Вторым был Дмитрий Андреевич Полукаров, человек спортивной наружности. Он свободно разговаривал на пяти иностранных языках и большую часть времени находился за рубежом, участвуя в различных симпозиумах и конференциях. При Полукарове в Институте процветали интриги, которые он умело использовал. Изредка, проездом, попадая в свой ИПП, Дмитрий Андреевич успевал создать несколько новых лабораторий и разогнать несколько старых. В его отсутствие завлабы делились на враждующие группы и вели беспощадные войны, так что времени на работу практически не оставалось. Возвращаясь из дальних странствий, Полукаров начинал наводить порядок. Он устраивал тайное «голосование»: каждый завлаб писал на бумажке, какие лаборатории, на его взгляд, следует упразднить. Затем директор собирал эти бумаги, не оглашая результатов. Все начинали подозревать друг друга в измене, и группировки распадались. Но стоило Полукарову уехать, как грызня вспыхивала с еще большим ожесточением.
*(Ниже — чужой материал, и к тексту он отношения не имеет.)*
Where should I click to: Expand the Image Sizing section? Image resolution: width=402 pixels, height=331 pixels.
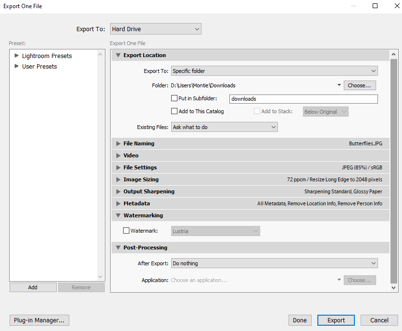[118, 179]
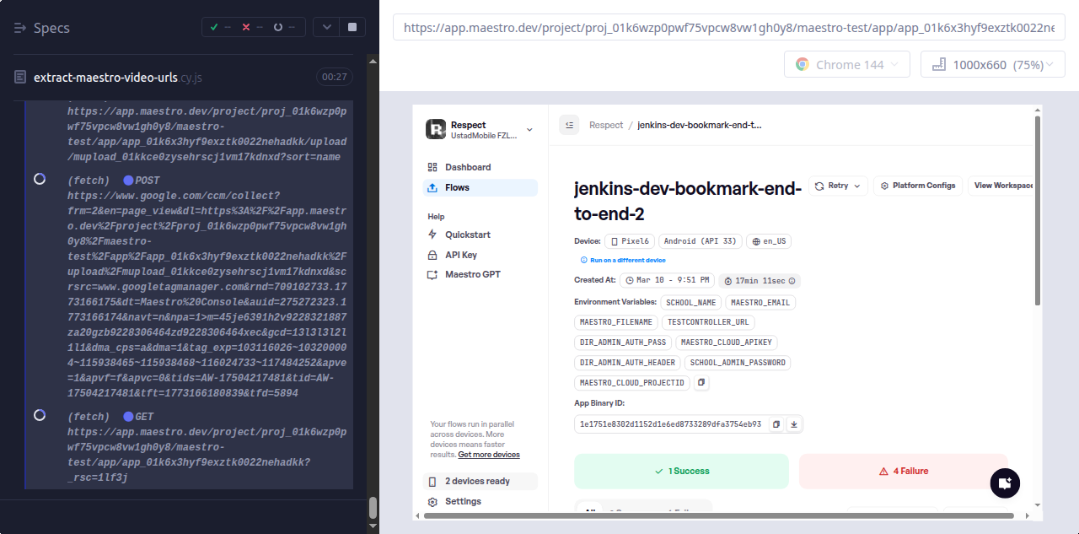Toggle the sidebar collapse icon in Maestro
Viewport: 1079px width, 534px height.
coord(569,125)
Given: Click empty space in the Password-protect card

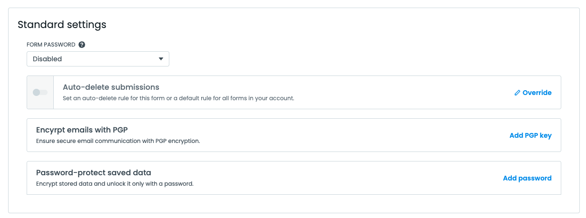Looking at the screenshot, I should (x=333, y=178).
В конце концов, устав от междоусобицы, завлабы обвинили во всем Дмитрия Андреевича и, сплотившись, стали просить о замене директора. Полукаров был в это время не то на Гваделупе, не то на Тринидаде, о бунте ничего не знал и потому не успел принять контрмеры. Дело кончилось тем, что его перебросили в какое-то ведомство по охране среды. Впрочем, он узнал об этом назначении лишь через месяц, случайно встретив знакомого на одной из улиц Токио.

Лавр Григорьевич Горячин, третий директор, в два счета навел порядок. Не было, пожалуй, в Институте человека, который выдержал бы его взгляд. Когда из его кабинета понесся крик: «Уволить!», стало ясно, что с либерализмом в ИПП покончено. И хотя Лавр Григорьевич за все годы никого не уволил, всем было страшно. Распри мигом прекратились. Завлабы жили в постоянном напряжении, и когда Горячин вызывал их к себе, они шли, как на плаху.
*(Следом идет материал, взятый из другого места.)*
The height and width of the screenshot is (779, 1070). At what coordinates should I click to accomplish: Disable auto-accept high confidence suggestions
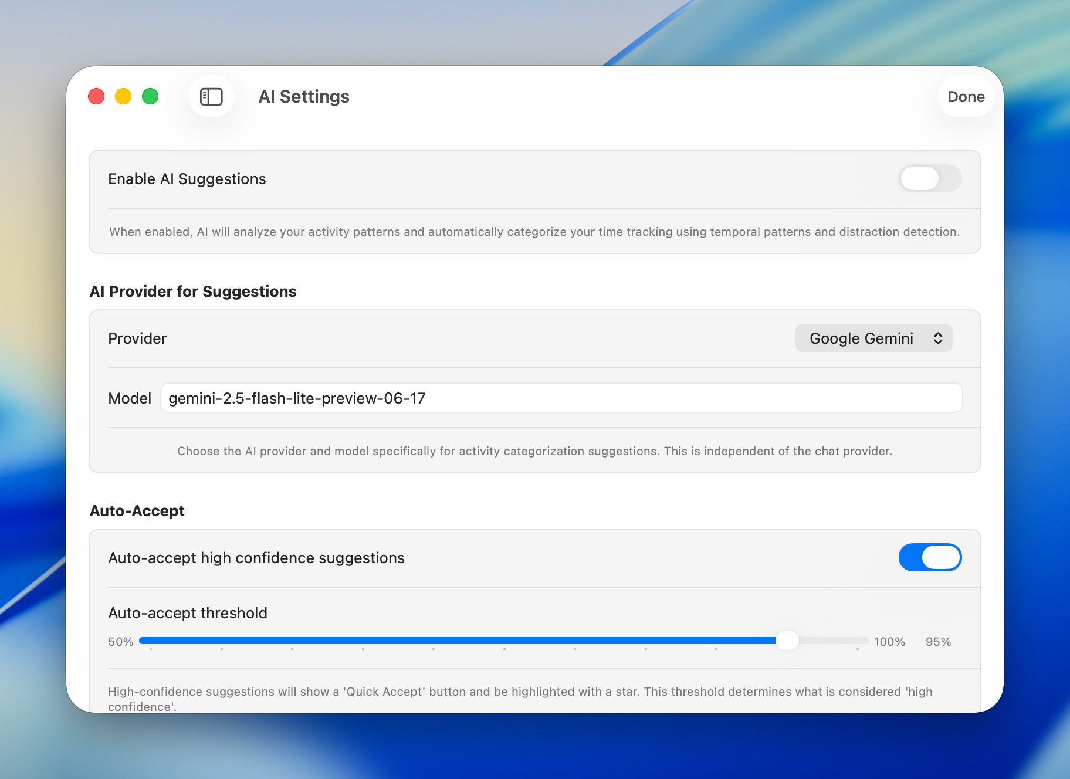930,557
Лавр Григорьевич любил, чтобы в его приемной всегда толкались подчиненные. Распахнув дверь, он тыкал пальцем в первого попавшегося и приказывал: «Веди ко мне Петрова!». Исполнитель в панике соображал, кого привести, поскольку Петровых в ИПП было восемь. Чтобы не ошибиться, он пригонял сразу всех, но после выяснялось, что нужен был Петряков.

Частенько Горячин вылетал из своего кабинета и, скомандовав: «За мной!», уносился по коридору. Свита, толкая друг друга, бросалась следом. Впереди всех мчались герольды, предупреждая институтское население о «королевской охоте». Сотрудники, точно тараканы, разбегались по комнатам. Они едва успевали занять рабочее место, как врывался Лавр Григорьевич. Пригрозив всех уволить и сбросив с доски шахматные фигуры, он уносился дальше. Совершив рейд по всем этажам, Горячин успокаивался и возвращался в кабинет в хорошем настроении.